## Exercise requirements
1/ Using the financial excerpt, answer:
(a) What were the well workover costs for the six months ended June 30, 2001?
(b) What was the depreciation and amortization expense in the second quarter of 2001?
(c) Under which accounting method are the unit-of-production rates required to be based on estimated proved and proved developed reserves?
2/ Convert the lines of the listing into a numbered list, from the line with "This screenshot has height=524, width=500." through the end of the listing, omitting blank lines.

## Extract
══════════

Additionally, our production and delivery costs include $2.1
million in the second quarter of 2001 and $5.0 million for the
six months ended June 30, 2001 for well workover costs compared
with a total of $0.7 million and $2.6 million for well workover
costs during the comparable periods last year.   We performed
well workovers at the Vermilion Block 160 field unit and the
Vermilion Block 160 BJ-1 well during the second quarter of 2001
(see "Operational Activities" above) and at Eugene Island Block
193/208/215 during the first quarter of 2001.  The well workover
costs during 2000 primarily reflect our efforts to re-establish
production from Eugene Island Blocks 193/208/215 during the
second quarter, as well as efforts to re-establish production
from the Brazos Block A-19 JC#1 well in the first quarter of
2000.  These increased costs were partially offset by lower
production volumes of gas and reduced net profit payments because
of a reduction in revenues from the Vermilion Block 160 field
unit.

     Depreciation and amortization expense totaled $4.1 million
during the second quarter of 2001 and $7.2 million for the six
months ended June 30, 2001 compared to $5.5 million and $12.3
million for the comparable periods of 2000.  The decreases
primarily reflect the lower production volumes during the first
half of 2001 compared to the first half of 2000, partially offset
by the commencement of production from our recent discoveries.
Our unit-of-production depreciation and amortization rates are
based on estimated proved and proved developed reserves as
required under the successful-efforts accounting method.  These
rates are revised whenever significant changes in estimated
reserves occur, with such changes applied prospectively.  Oil and
gas reserve estimates are inherently imprecise and are subject to
change as new technical information, including production
history, about the properties is obtained. Because a large
proportion of our production during the remainder of 2001 will be
initial production from our recent discoveries, significant
changes in our depreciation rates may occur as production history
is established for these properties.

══════════

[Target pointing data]
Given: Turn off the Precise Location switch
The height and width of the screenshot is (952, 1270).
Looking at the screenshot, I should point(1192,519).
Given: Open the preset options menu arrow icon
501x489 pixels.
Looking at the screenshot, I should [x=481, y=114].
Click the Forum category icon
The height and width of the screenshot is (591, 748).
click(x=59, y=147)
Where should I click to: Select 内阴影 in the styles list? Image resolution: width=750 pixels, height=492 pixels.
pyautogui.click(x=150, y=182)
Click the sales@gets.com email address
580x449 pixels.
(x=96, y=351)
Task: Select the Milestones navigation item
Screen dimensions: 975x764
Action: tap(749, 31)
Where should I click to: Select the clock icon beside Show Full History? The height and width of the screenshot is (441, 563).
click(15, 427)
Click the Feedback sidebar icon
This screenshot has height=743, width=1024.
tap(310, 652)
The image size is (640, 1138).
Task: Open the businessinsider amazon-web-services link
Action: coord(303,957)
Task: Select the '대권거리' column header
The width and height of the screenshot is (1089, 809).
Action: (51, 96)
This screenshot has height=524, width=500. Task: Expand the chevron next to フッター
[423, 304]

══════════

## Responses per task
1/
(a) $5.0 million
(b) $4.1 million
(c) The successful-efforts accounting method

2/
1. This screenshot has height=524, width=500. Task: Expand the chevron next to フッター
2. [423, 304]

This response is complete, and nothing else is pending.